How Do You Deal With a Difficult Person On Your Team Who…?
Do you have a team member who drives you crazy?
When I speak to groups, I enjoy Q&A sessions and often ask people to tell me about their biggest leadership challenges.
Invariably, many questions start with, “How do you deal with a person on your team who ____________(fill in the blank with difficult behavior)?”
Obviously, one of the most important Leadership Gift skills is the ability to get your work done through others even when their actions drive you crazy. We all encounter having to deal with difficult people at some time.
Here’s a Leadership Gift key to dealing with someone’s difficult behavior in your team or meeting:
When someone on your team presents you with difficult behavior, the first thing to do is to ask yourself this question:
“Is this person a traitor?”
Do this in order to get crystal clear about that person’s intention.

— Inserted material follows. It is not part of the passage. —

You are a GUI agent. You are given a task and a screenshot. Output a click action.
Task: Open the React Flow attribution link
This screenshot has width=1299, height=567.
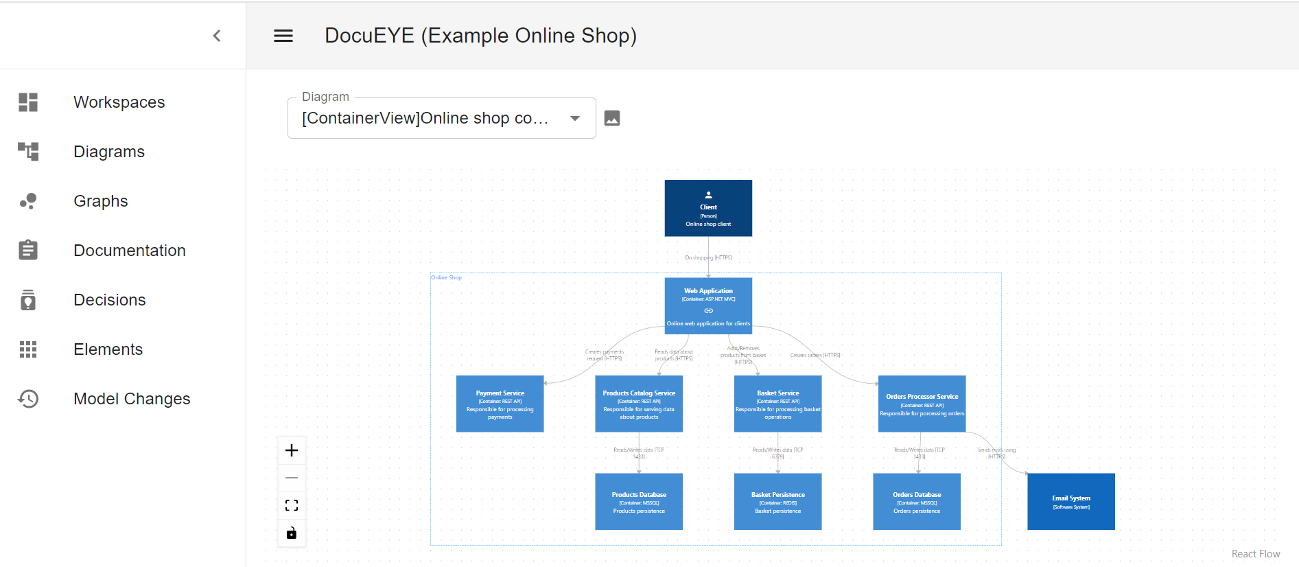coord(1255,554)
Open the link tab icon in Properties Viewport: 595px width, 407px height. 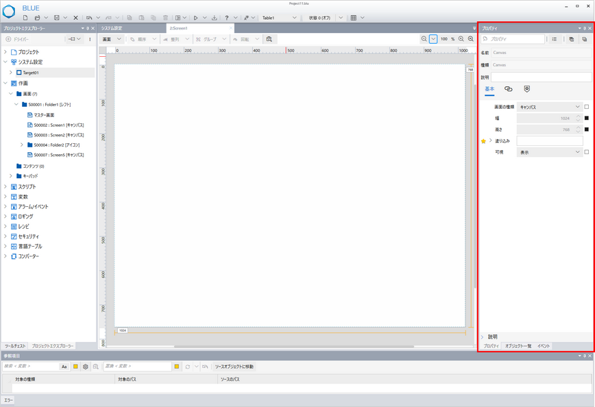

Is this teammate intending to drive you crazy and thus sabotage your work? Or does he or she actually intend well? It will make a big difference in how you feel and what you do when you have clarity about his or her intentions.
Consider your options. If you believe that the person is intending to harm to you and the team, but pretending to be on your team, then that is the classic definition of a traitor or saboteur.
If this is the case, then you owe it to yourself, to your team, and to your organization to expose the person’s intentions and get the person off your team and out of the company.
If you can’t expose the traitor’s intentions and get them off the team, then save yourself. Get yourself out of there. It’s professional self-sabotage to stay in a team where you believe one of the members is attempting to bring you down.
However, 99 percent of the time, when you ask yourself the question, “Is this person a traitor?” the answer is no.
An interesting thing can happen when you do this: you may experience compassion toward that person. You realize that the person is not intending to be difficult.
Thus, you are not dealing with a difficult person, just their difficult behavior. And difficult behavior is much easier to deal with than a difficult person – especially when the person has positive intentions.
Instead of being angry, you’ll be compassionate, calm, and thus much more creative in choosing how to move forward responsibly and productively.
Next, we’ll talk about what to do next.
Get Started With This 5-Minute Stretch
Think of a teammate who sometimes drives you crazy! Now ask yourself if he or she is an intentional traitor.
Don’t judge his results, but his intentions. Get clear about the intentions and let it completely sink in.
What does this clarity lead you to do or feel?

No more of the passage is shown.